> [What the exercise asks] Could you output each line below exactly as it appears, excluding any pictures?

> [Screenshot grounding data]
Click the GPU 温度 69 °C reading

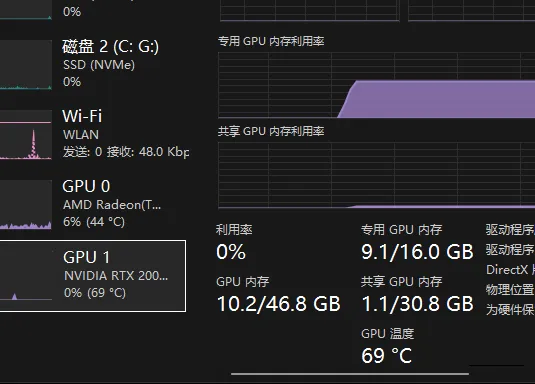pyautogui.click(x=387, y=356)
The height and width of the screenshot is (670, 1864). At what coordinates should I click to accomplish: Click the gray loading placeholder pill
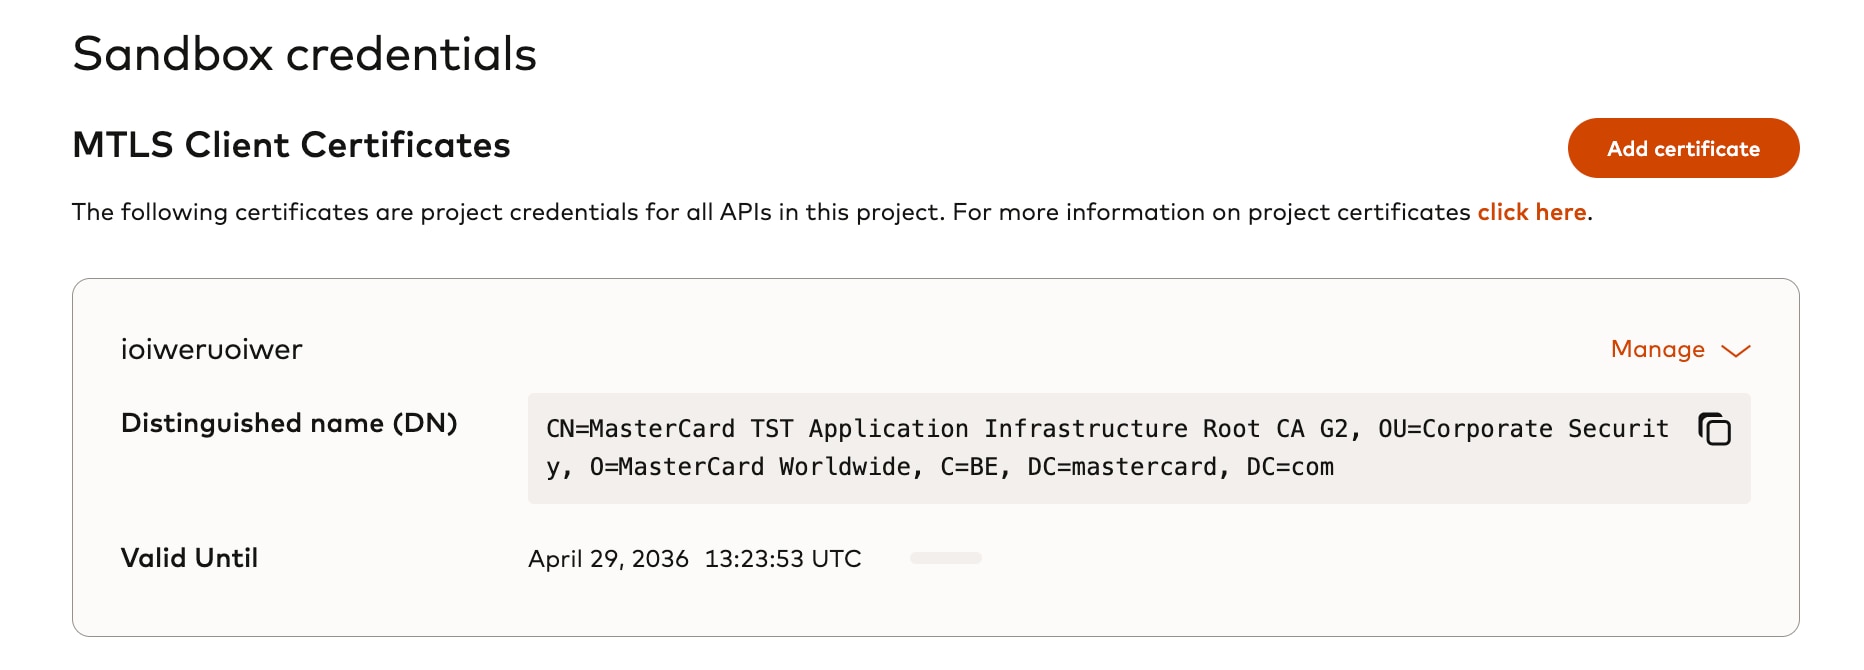click(x=945, y=558)
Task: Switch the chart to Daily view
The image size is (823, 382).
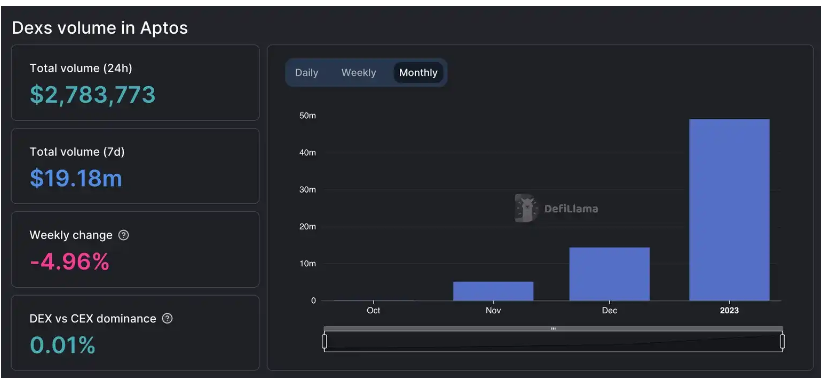Action: click(x=307, y=72)
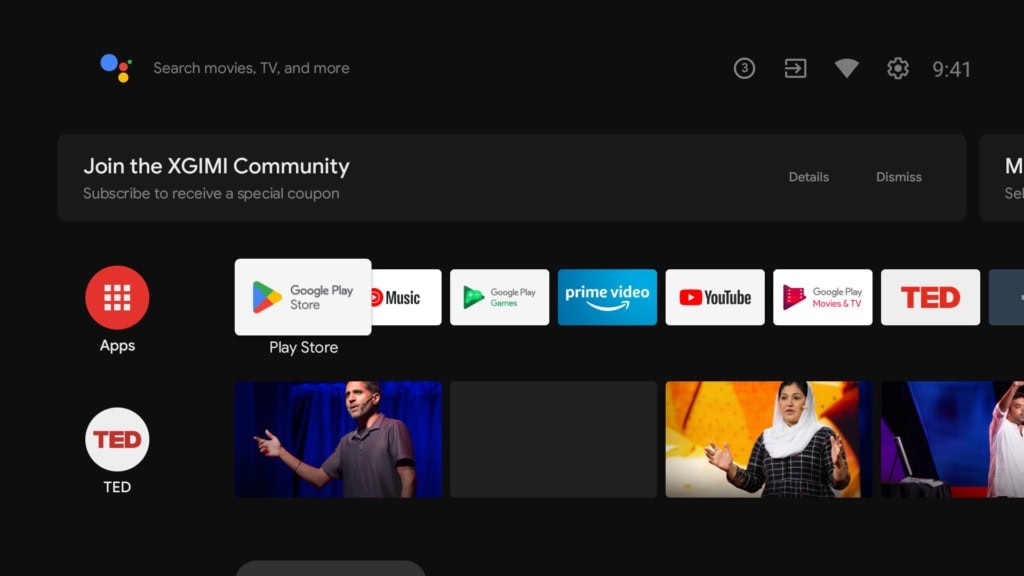Check the Wi-Fi connection status
Screen dimensions: 1024x576
pos(846,68)
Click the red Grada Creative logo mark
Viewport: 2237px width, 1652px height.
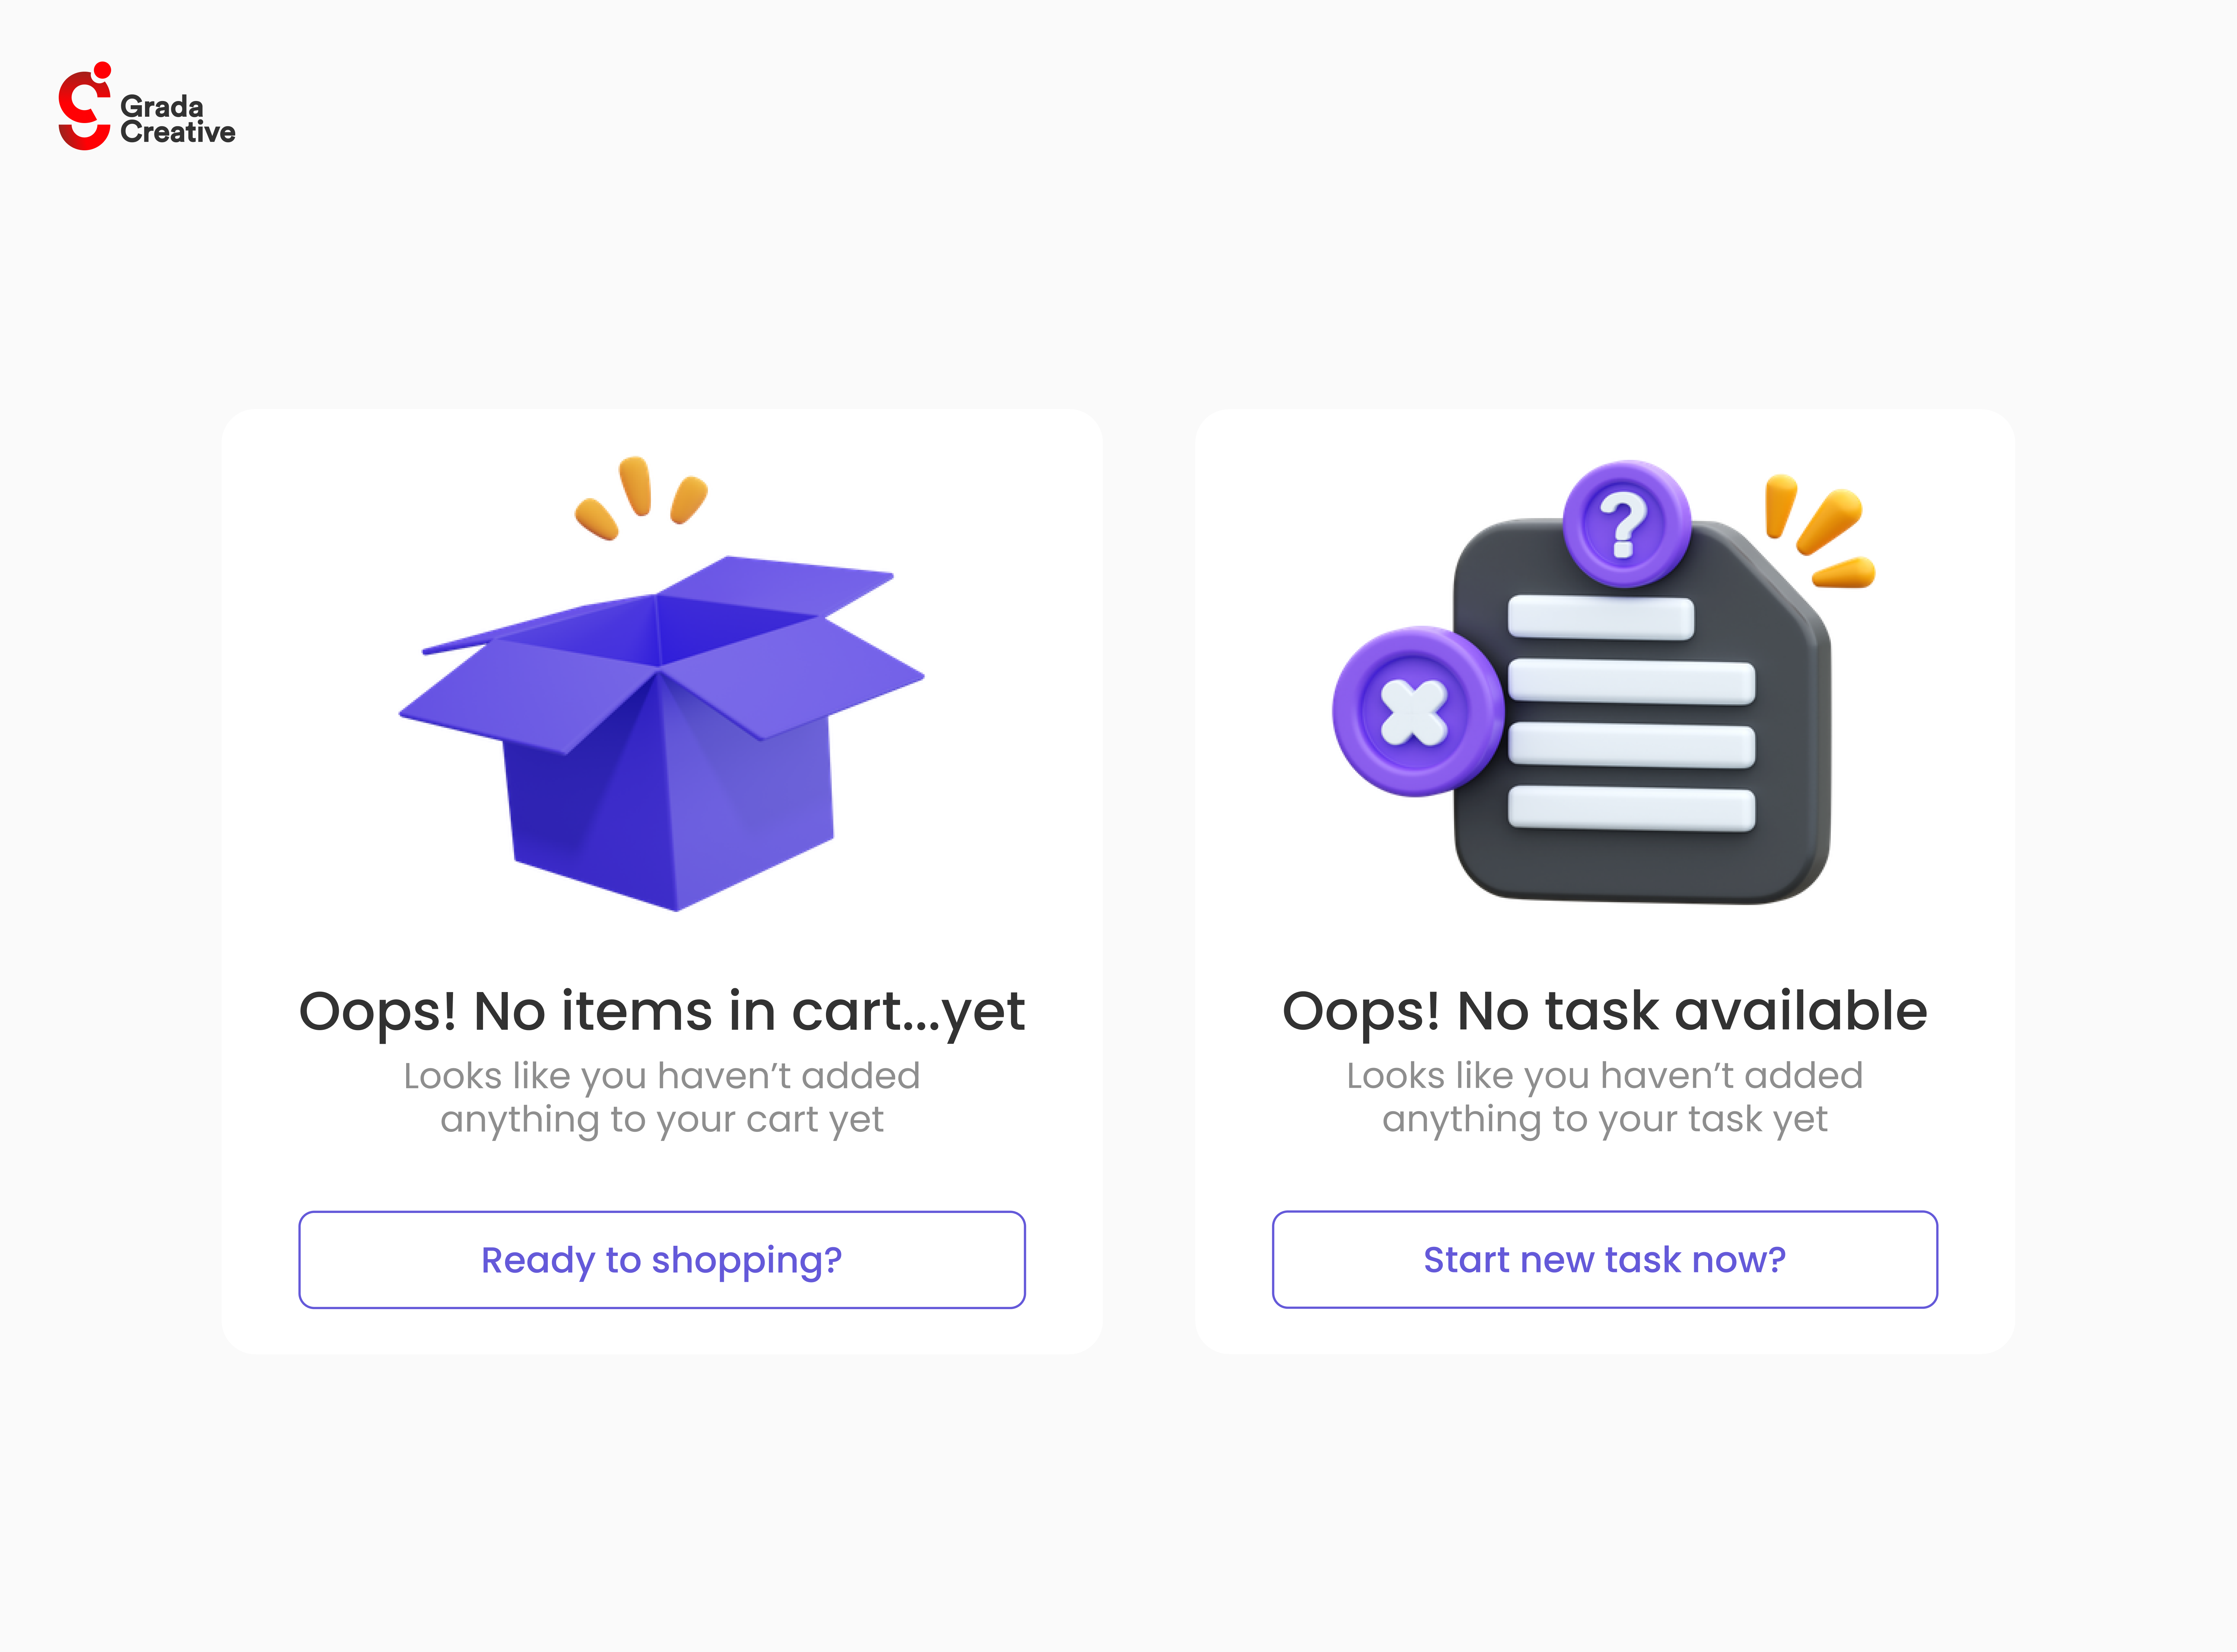point(84,108)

> [Answer box]
Click the GPU 温度 69 °C reading

pyautogui.click(x=387, y=356)
The height and width of the screenshot is (670, 1864). At what coordinates should I click to accomplish: Click the gray loading placeholder pill
click(x=945, y=558)
Task: Switch the chart to Daily view
The image size is (823, 382).
Action: click(x=307, y=72)
Check the Wi-Fi connection status
Screen dimensions: 1024x576
pos(846,68)
Click the red Grada Creative logo mark
Viewport: 2237px width, 1652px height.
point(84,108)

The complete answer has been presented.